• _TASK REQUIREMENTS_
Search the entries for the word "Madrid". Copy every line where it turns up.

(DATA FOR THE TASK begins)

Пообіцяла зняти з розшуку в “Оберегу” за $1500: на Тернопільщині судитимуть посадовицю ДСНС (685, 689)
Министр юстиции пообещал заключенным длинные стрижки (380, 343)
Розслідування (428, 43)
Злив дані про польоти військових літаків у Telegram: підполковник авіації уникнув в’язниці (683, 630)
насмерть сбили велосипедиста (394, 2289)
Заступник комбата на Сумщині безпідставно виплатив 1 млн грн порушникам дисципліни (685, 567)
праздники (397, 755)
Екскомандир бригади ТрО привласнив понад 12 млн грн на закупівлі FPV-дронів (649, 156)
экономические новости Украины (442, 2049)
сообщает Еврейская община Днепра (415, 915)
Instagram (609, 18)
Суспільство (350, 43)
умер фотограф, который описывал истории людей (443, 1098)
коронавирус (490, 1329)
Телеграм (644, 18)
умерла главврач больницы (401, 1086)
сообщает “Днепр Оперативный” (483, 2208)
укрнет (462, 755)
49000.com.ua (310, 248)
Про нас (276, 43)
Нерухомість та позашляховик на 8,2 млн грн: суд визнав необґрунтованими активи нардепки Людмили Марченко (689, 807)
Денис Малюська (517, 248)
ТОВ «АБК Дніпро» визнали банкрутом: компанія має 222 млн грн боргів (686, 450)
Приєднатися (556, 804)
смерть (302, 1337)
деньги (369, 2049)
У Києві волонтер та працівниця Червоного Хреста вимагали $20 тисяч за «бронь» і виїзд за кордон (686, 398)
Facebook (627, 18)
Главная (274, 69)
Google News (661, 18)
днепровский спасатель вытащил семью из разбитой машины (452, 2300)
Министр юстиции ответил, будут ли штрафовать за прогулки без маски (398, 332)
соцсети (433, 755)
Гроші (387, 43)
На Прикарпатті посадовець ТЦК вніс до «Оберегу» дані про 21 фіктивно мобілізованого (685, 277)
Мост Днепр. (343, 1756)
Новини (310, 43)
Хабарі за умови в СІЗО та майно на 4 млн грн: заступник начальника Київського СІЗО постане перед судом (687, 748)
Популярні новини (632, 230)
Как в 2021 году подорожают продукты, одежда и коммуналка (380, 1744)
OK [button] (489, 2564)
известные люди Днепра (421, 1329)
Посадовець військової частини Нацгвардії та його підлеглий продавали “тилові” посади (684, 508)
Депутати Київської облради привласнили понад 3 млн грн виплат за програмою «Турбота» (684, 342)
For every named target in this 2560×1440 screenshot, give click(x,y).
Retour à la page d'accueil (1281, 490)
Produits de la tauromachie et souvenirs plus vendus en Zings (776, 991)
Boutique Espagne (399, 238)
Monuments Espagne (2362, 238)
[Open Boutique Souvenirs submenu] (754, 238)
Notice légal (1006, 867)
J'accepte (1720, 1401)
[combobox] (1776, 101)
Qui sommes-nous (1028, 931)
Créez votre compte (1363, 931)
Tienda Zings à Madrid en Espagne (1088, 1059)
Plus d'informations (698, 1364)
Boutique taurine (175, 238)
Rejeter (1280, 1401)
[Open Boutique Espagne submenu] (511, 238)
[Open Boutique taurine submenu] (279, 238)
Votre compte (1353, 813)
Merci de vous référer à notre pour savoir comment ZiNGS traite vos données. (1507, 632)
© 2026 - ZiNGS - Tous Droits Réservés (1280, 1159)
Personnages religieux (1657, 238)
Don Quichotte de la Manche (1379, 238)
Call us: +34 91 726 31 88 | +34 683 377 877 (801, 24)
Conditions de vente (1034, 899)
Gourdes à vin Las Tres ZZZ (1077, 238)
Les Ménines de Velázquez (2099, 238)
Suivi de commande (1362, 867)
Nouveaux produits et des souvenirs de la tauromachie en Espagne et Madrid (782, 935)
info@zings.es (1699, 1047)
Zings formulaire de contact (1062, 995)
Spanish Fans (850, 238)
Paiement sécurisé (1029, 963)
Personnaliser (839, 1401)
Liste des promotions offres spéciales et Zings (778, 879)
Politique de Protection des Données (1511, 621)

(DATA FOR THE TASK ends)

• _COMPLETED EXERCISE_
Tienda Zings à Madrid en Espagne (1088, 1059)
Nouveaux produits et des souvenirs de la tauromachie en Espagne et Madrid (782, 935)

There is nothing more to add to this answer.